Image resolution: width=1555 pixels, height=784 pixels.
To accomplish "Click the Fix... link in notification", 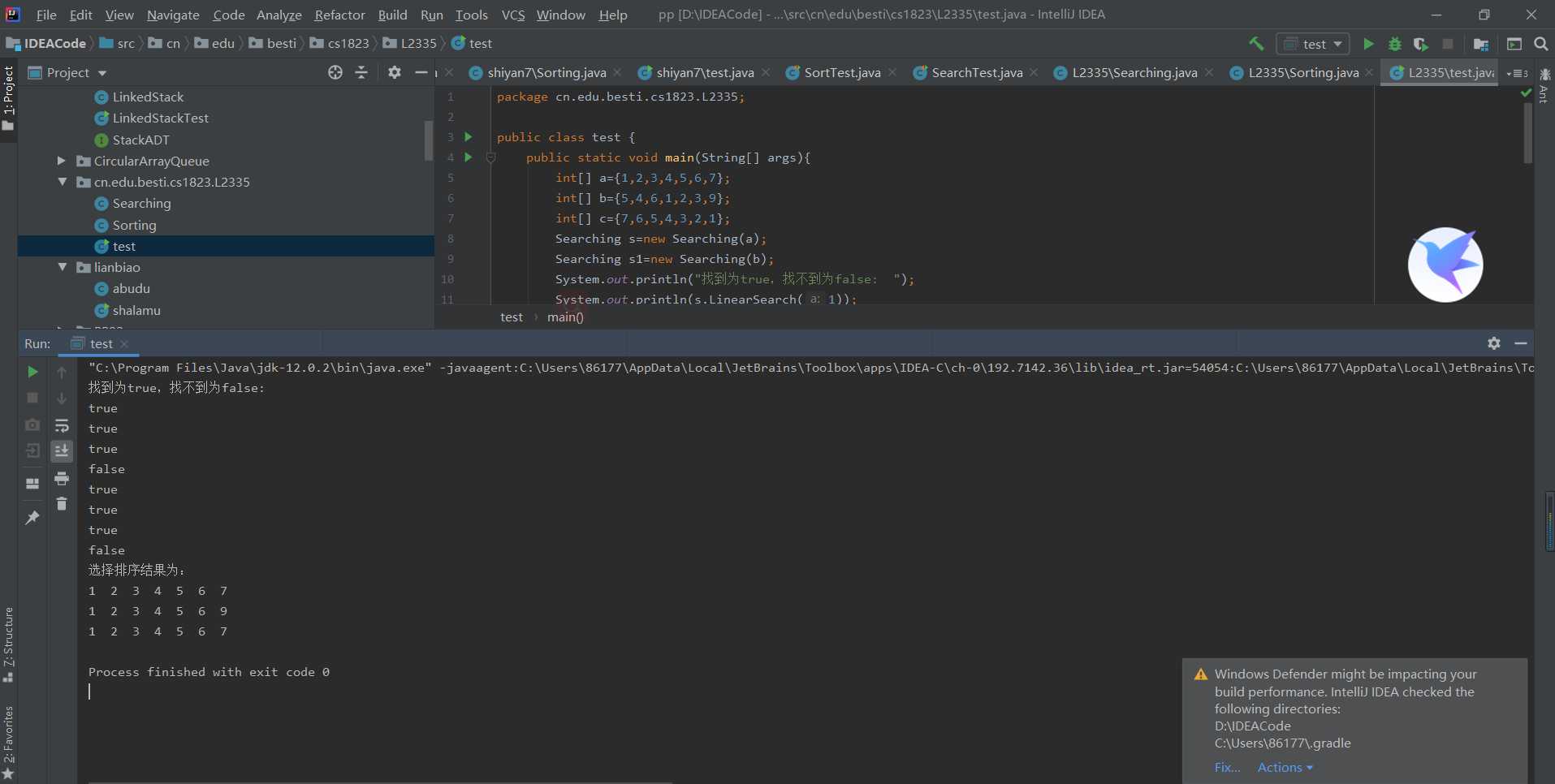I will 1227,767.
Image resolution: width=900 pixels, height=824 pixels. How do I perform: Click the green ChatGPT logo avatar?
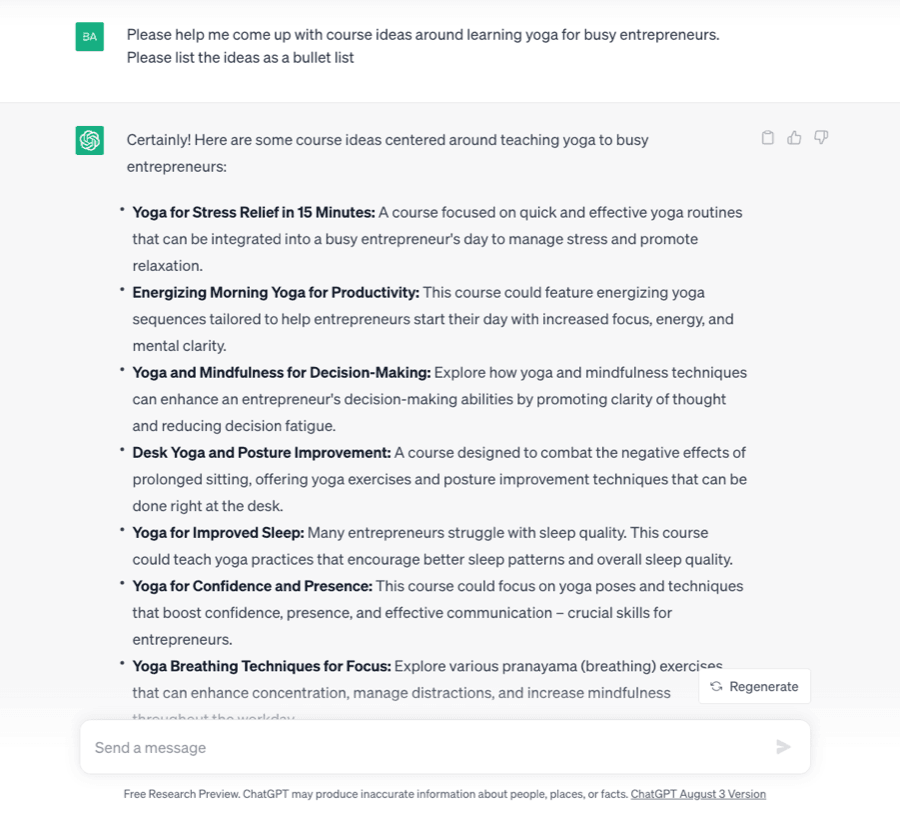90,141
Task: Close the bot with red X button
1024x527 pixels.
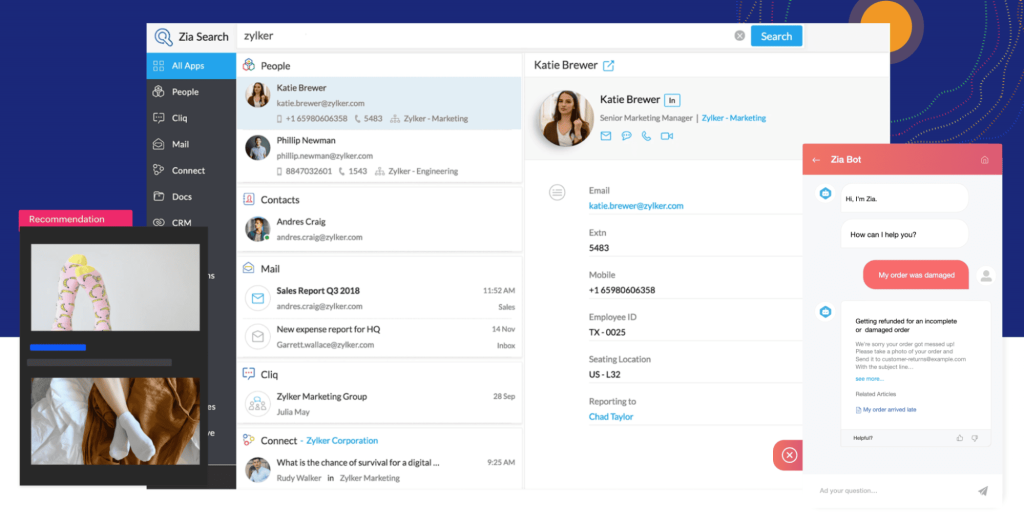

━━━━

▸ WHAT YOU WILL DO:
Print the lines from the one holding "Image resolution: width=900" through the last line of the records, word for word, and omit the pictures.

▸ RESULT OF THE EXERCISE:
Image resolution: width=900 pixels, height=824 pixels. How do I perform: Click the green ChatGPT logo avatar?
90,141
Task: Close the bot with red X button
1024x527 pixels.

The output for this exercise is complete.